Sometimes it needs shock treatment to bring big heads back to earth. For many years, the question of Rwandan refugees who were scattered all over the world had been swept under the carpet by successive governments.
Sometimes it needs shock treatment to bring big heads back to earth.
For many years, the question of Rwandan refugees who were scattered all over the world had been swept under the carpet by successive governments.
Gregoire Kayibanda, the chief architect of the anti-Tutsi pogroms that began in 1959, treated Tutsi as scum that had to be eradicated. In fact, it was his zeal to carry out another round of Genocide in 1972 that was his undoing.

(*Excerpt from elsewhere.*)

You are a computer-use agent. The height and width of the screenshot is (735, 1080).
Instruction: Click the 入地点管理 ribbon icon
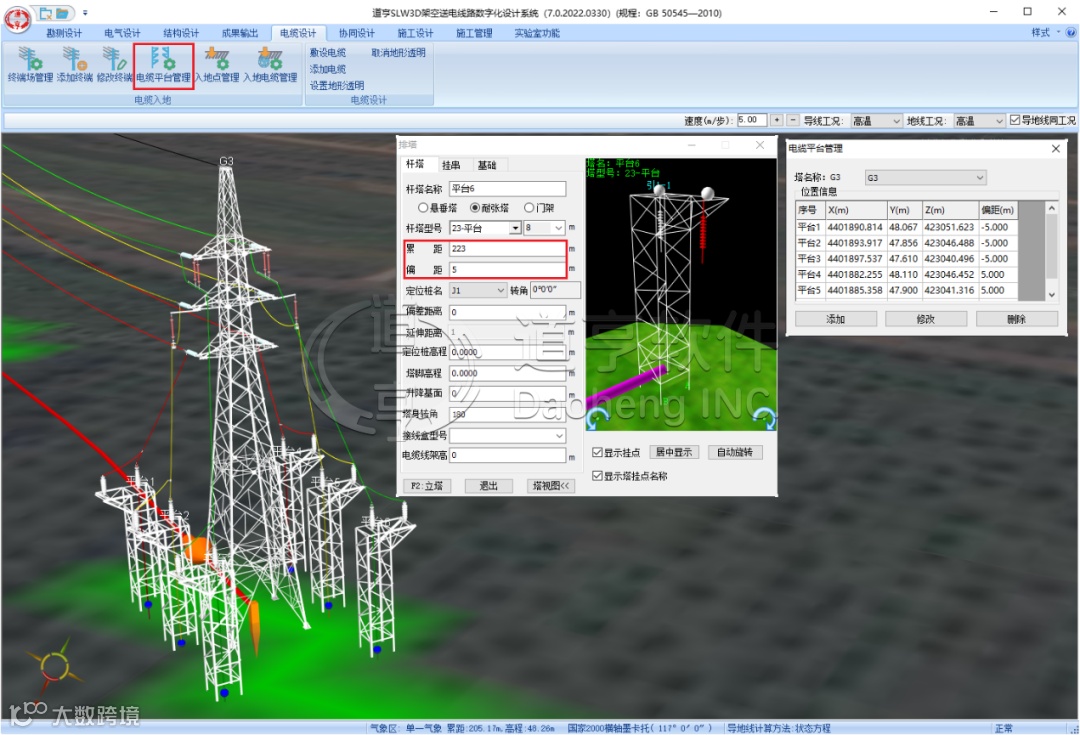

On July 5, 1973, Maj. Gen Juvenal Habyarimana and fellow officers carried out a coup d’état with the pretext of putting an end to the killings of the Tutsi promising to prioritise unity, peace and development
Whereas Kayibanda never hid his disdain, Habyarimana was shrewd and cunning and managed to instill a false sense of safety among the Tutsi living in Rwanda. But it was never Habyarimana’s intention to let refugees repatriate and always used idioms to show that his hands were tied.
The most famous was that Rwanda was like a glass of water full to the brim, there was no space for more. That was the main catalyst that led to the liberation war that began on October 1, 1990.

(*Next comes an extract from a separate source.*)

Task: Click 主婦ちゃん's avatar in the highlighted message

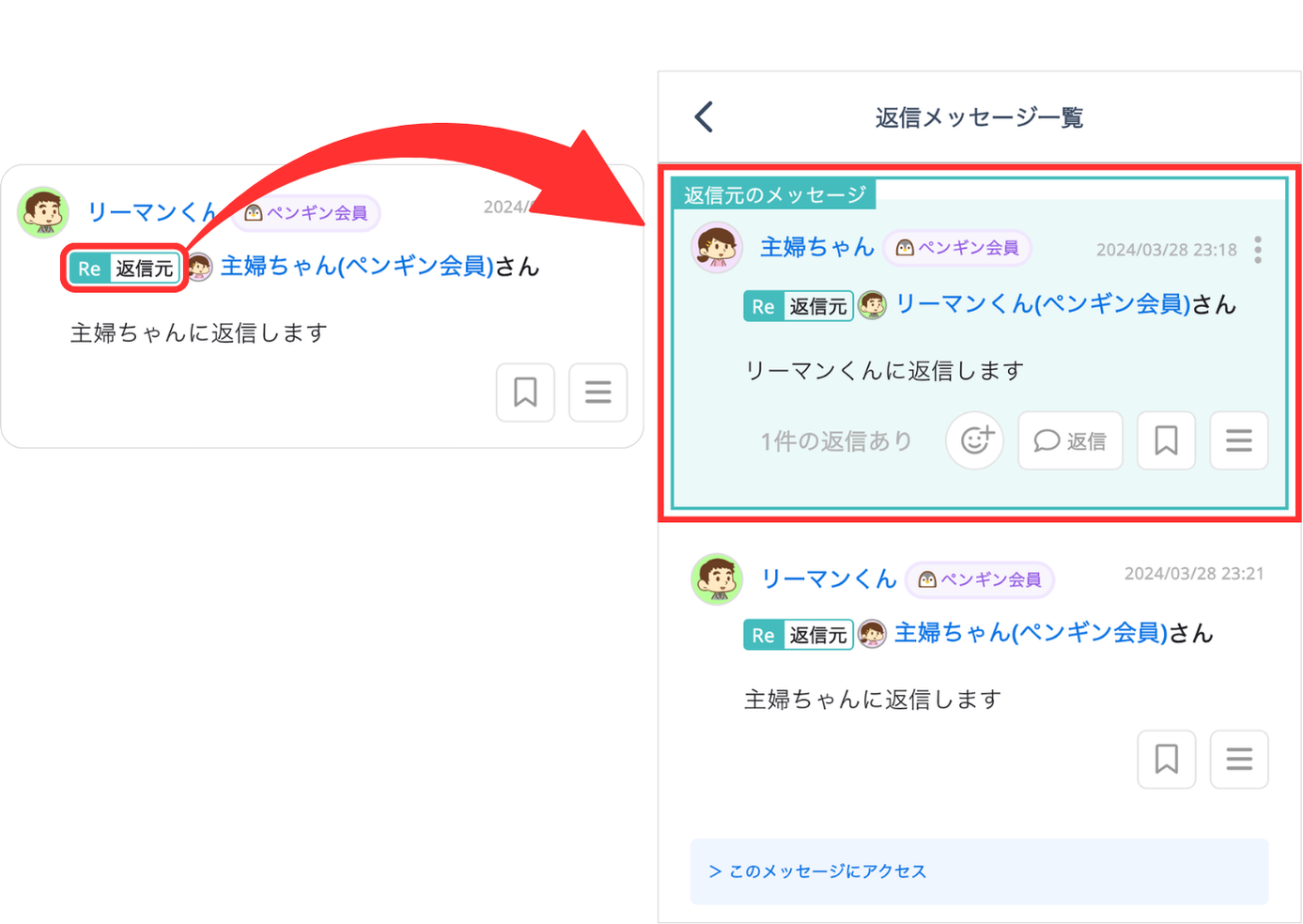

The initial setbacks suffered by the RPF gave Habyarimana false hope that he had done away with the refugee question once and for all, but he had another think coming. He had never put into account that when someone has nothing more to lose, there is nothing to fear.

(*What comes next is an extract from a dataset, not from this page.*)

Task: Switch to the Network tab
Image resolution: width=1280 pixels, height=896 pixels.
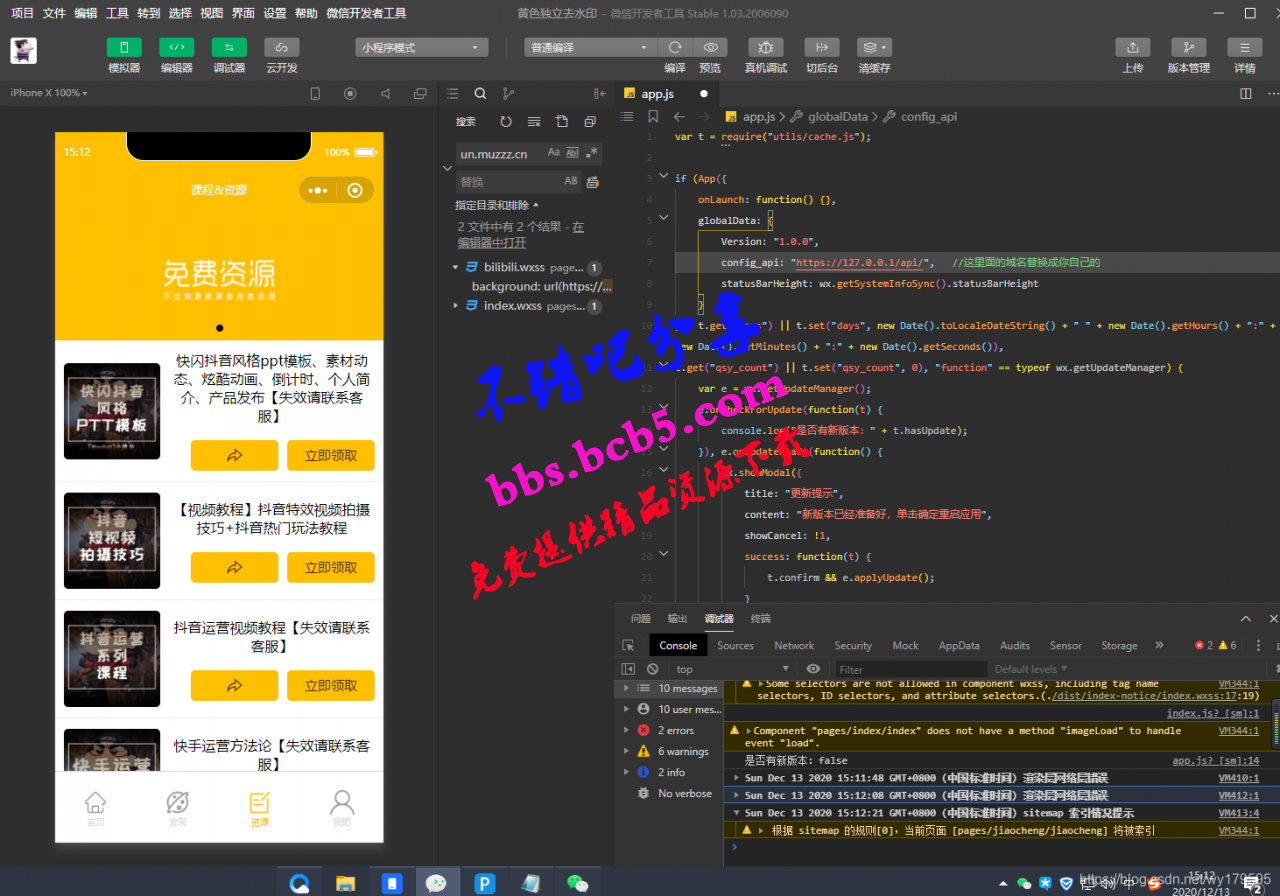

The Rwanda government had been dillydallying during the peace talks, putting more obstacles in the way. But when RPF forces came knocking just outside Kigali on February 8, 1993, he was brought back to his senses, and then bought time to draw an elaborate plan that would leave over a million dead.
That is why, in rebuilding this country, we should be motivated by a deep desire to make sure that those who died did not do so in vain.